Gene expression changes associated with knockdown of lncRNA PVT1 in ovarian cancer cell line SK-OV3. Gene expression changes associated with knockdown of lncRNA PVT1 in ovarian cancer cell line SK-OV3

lncRNA PVT1 is an emerging lncRNA of significance in cancer due to alterations in both the RNA and genomic locus in multiple cancers and its established relationship to the oncogene MYC. Several recent studies have documented potential important roles for the lncRNA in ovarian cancer. Herein RNA sequencing was performed to determine the impact of PVT1 on global gene expression by performing RNA sequencing in SK-OV3 cells after silencing PVT1 (siPVT1) of cells grown upon transient knockdown of the lncRNA PVT1. SK-OV3 cells were cultured to 50% confluence in 6 well plates. Pooled siRNA’s to human PVT1 or non targeting control siRNA’s from Dharmacon were used to transfect SK-OV3 cells for 48 hrs in full serum media carefully maintaining cell confluence to not exceed approximately 80%. This was followed by RNA extraction and verification of knockdown using primers to PVT1 followed by sequencing. We find that 450 protein coding genes were differentially expressed between control (siControl) and siPVT1 cells with 50 additional found to be non-protein coding. The top 50 differentially expressed genes include 12 that were downregulated by siPVT1 and 32 that were upregulated. Several pathways associated with metabolic and stress processes, ribosome biogenesis and ncRNA processing were altered based on GO pathway analysis. Additional pathways included pathways associated with cell motility and differentiation. Overall design: mRNA sequencing of human ovarian cancer (SKOV3) cells, control and PVT1 knockdown with siRNA Pooled siRNA’s to human PVT1 or scrambled control siRNA’s from Dharmacon were used to transfect SK-OV3 cells for 48 hrs followed by RNA extraction.

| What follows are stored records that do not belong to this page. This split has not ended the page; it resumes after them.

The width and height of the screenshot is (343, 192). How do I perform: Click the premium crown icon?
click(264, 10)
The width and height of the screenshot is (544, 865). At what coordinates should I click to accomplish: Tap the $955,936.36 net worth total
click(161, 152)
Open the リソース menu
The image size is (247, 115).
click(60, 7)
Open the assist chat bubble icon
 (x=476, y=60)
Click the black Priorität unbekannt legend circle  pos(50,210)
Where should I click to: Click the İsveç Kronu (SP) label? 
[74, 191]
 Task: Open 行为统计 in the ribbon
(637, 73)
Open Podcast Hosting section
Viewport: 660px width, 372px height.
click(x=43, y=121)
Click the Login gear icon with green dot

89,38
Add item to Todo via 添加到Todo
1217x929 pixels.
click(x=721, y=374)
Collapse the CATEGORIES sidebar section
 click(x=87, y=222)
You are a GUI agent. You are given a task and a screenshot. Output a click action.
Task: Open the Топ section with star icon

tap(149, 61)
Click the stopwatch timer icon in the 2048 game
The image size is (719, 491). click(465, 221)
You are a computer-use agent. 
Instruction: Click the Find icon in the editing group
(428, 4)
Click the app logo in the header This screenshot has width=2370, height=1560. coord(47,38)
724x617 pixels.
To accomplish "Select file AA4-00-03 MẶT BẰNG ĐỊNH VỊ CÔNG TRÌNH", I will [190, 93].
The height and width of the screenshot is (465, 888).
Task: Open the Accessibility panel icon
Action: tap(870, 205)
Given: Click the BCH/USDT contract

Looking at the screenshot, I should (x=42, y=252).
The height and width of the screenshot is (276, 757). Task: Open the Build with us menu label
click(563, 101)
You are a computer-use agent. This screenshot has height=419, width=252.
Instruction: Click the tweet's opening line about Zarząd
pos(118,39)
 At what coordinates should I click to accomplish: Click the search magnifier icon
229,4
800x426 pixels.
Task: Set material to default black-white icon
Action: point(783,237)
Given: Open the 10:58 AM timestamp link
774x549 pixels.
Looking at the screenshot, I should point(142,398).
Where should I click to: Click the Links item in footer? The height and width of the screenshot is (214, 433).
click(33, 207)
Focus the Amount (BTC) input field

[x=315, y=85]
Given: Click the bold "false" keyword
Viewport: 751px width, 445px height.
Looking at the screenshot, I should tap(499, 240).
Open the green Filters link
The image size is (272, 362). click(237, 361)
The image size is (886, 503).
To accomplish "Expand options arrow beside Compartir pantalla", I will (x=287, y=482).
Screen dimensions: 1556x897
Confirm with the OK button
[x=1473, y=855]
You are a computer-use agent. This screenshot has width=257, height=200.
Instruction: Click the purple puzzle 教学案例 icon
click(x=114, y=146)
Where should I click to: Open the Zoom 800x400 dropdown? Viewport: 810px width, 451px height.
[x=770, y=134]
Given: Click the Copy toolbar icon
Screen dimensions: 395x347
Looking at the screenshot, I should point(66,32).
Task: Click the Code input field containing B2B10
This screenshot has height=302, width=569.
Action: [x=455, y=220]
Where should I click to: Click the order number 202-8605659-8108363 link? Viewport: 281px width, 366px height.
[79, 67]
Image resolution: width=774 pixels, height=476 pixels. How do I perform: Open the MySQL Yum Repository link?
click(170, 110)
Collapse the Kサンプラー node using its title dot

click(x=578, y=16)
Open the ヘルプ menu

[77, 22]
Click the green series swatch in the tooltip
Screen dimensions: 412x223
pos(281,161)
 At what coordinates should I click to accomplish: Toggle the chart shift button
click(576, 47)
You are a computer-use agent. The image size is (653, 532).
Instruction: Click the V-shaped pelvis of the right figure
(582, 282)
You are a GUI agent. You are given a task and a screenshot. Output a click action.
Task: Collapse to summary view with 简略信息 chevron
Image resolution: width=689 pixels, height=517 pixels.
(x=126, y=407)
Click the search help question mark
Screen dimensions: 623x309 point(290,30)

长链非编码RNA（long non-coding RNA, lncRNA）PVT1是一类在癌症中具有重要研究价值的新兴lncRNA，这是因为在多种癌症中，其RNA转录本与基因组位点均存在异常改变，且该分子与致癌基因MYC已被证实存在紧密关联。近年来多项研究已证实，该lncRNA在卵巢癌中可能发挥关键调控作用。本研究通过RNA测序技术，探究瞬时敲低PVT1后对SK-OV3细胞全局基因表达的影响：将SK-OV3细胞接种于6孔板中，培养至细胞汇合度达50%后，使用Dharmacon公司合成的人源PVT1混合小干扰RNA（pooled siRNA）或非靶向对照siRNA进行转染，在完全血清培养基中培养48小时，期间严格维持细胞汇合度不超过约80%。转染完成后，提取细胞总RNA，并利用针对PVT1的引物验证敲低效率，随后进行RNA测序。本研究发现，对照组（siControl）与siPVT1组细胞间共有450个蛋白编码基因存在差异表达，另有50个非蛋白编码基因出现表达差异。排名前50的差异表达基因中，12个在siPVT1处理后被下调，32个被上调。基于基因本体（Gene Ontology, GO）通路分析，代谢与应激过程、核糖体生物发生以及非编码RNA加工等相关通路发生显著改变，此外还包括细胞运动与分化相关通路。实验整体设计：对人卵巢癌SKOV3细胞进行mRNA测序，分为对照组与PVT1基因敲低组。使用Dharmacon公司合成的人源PVT1 pooled siRNA或乱序对照siRNA转染SK-OV3细胞，培养48小时后提取总RNA并进行测序。